Anspruch auf Grundsicherung für Arbeitsuchende; Berücksichtigung von Einkommen; Gewinnermittlung bei selbstständiger Tätigkeit;
Auflösung einer Ansparabschreibung
Gründe:
I
Streitig ist die Aufhebung der Bewilligung von Leistungen zur Sicherung des Lebensunterhalts nach dem SGB II im Zeitraum vom
31.3.2005 bis 30.9.2005 und die Erstattung der gewährten Leistungen in Höhe von 2 832,95 Euro.

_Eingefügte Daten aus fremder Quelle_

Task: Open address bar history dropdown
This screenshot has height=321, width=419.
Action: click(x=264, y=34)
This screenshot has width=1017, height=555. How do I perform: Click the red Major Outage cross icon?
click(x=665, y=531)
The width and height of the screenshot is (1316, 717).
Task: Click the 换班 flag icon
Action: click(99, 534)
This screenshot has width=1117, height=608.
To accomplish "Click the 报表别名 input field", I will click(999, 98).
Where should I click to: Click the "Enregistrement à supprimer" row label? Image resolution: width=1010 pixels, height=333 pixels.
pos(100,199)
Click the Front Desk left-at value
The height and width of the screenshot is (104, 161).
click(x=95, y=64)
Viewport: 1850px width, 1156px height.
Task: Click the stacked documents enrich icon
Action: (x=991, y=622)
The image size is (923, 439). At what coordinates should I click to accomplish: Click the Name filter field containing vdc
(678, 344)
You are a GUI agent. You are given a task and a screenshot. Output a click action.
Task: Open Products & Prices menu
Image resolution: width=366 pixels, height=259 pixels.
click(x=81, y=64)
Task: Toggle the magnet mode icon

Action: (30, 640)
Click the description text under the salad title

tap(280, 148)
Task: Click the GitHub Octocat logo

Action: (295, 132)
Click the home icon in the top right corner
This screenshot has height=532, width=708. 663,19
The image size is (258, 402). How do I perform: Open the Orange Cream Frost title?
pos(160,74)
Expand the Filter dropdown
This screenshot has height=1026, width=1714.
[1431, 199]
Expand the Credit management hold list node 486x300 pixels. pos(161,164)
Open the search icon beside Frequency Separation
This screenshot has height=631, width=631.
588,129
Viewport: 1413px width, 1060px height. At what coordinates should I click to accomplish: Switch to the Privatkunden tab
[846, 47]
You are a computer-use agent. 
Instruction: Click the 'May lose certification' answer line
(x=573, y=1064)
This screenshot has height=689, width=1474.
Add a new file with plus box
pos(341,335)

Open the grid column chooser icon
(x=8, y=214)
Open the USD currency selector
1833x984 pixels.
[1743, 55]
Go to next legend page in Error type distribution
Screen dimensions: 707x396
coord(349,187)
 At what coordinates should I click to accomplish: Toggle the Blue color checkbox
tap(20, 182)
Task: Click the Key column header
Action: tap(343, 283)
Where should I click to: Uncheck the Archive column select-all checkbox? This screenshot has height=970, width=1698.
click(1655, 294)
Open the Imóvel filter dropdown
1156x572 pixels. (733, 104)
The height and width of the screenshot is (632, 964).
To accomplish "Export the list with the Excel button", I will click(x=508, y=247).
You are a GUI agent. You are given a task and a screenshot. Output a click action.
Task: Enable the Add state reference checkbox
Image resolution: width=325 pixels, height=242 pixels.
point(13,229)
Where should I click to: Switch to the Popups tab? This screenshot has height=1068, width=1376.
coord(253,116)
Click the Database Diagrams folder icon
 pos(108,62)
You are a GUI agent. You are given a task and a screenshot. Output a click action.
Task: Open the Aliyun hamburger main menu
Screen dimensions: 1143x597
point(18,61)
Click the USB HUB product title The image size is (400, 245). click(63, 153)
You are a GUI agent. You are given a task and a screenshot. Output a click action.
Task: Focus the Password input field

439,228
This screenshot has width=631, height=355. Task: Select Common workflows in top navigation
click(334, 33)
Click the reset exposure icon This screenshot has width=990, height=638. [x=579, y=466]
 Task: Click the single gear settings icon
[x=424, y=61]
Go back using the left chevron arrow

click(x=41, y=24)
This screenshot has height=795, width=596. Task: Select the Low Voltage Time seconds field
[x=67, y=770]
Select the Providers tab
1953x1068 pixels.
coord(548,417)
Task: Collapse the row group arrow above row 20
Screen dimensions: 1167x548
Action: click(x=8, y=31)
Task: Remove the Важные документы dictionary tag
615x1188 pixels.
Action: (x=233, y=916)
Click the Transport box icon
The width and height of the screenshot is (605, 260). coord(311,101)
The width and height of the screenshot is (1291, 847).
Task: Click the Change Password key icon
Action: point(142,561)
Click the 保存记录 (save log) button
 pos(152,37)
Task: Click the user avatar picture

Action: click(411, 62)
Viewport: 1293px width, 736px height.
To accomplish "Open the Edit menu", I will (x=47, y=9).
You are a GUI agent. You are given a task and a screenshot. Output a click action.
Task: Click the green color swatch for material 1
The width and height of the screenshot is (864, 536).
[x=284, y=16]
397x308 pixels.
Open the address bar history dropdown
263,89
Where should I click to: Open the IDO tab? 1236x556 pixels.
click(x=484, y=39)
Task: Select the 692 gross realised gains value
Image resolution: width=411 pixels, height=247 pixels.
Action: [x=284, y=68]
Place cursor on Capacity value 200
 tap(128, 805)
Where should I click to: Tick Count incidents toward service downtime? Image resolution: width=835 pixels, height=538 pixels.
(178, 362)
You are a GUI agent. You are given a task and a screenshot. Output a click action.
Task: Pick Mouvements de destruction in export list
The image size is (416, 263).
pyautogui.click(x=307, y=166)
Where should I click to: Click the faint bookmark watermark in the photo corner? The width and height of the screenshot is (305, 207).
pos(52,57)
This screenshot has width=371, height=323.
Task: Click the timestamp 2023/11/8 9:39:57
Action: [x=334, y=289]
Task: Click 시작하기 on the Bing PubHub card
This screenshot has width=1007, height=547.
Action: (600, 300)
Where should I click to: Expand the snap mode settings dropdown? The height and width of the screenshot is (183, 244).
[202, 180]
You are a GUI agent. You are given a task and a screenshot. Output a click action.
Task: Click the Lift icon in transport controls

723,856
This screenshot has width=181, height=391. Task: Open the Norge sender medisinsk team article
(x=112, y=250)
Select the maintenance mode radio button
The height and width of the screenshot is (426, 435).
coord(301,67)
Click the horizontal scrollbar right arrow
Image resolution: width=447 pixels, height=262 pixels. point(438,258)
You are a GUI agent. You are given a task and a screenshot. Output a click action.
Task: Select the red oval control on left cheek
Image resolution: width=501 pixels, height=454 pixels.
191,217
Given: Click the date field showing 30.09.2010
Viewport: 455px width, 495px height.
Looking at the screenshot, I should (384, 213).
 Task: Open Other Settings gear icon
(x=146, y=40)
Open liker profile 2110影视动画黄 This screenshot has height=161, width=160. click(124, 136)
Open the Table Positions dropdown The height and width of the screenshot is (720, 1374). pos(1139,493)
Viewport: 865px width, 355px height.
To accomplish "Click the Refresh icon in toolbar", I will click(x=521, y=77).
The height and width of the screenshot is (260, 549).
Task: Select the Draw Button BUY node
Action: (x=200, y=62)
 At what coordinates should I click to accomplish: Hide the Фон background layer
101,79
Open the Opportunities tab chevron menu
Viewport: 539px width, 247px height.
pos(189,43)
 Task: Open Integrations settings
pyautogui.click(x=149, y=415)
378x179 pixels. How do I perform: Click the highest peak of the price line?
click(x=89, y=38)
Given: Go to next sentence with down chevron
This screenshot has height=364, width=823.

Der alleinstehende Kläger stellte erstmals am 31.3.2005 einen Antrag auf Bewilligung von Leistungen nach dem SGB II. Zu Einkünften
aus selbstständiger oder anderer Tätigkeit machte er keine Angaben. Auf dem Zusatzblatt 2 findet sich mit grünem Stift - der
Beraterin - die Einfügung: "Ich-AG 3.2.03 - 1 Jahr Förderung". Durch Bescheid vom 19.4.2005 bewilligte der Beklagte dem Kläger
Leistungen zur Sicherung des Lebensunterhalts in Höhe von 20,06 Euro für den Tag der Antragstellung und für die Monate April
bis einschließlich September 2005 von monatlich jeweils 601,89 Euro (Regelleistung in Höhe von 331 Euro, KdU in Höhe von 270,89
Euro). Einkommen des Klägers berücksichtigte er bei der Berechnung nicht.
Auf eine Einladung des Beklagten zu einem Gespräch über seine berufliche Situation und zur Vorlage seiner Bewerbungen legte
der Kläger am 29.12.2005 eine Änderungsmitteilung vor und gab an, er werde vom 9.1.2006 bis 28.2.2006 selbstständig tätig
sein (Abbruch, Entkernung, Maurerarbeiten). Zusammen mit dieser Änderungsmitteilung füllte der Kläger das Zusatzblatt 2.1.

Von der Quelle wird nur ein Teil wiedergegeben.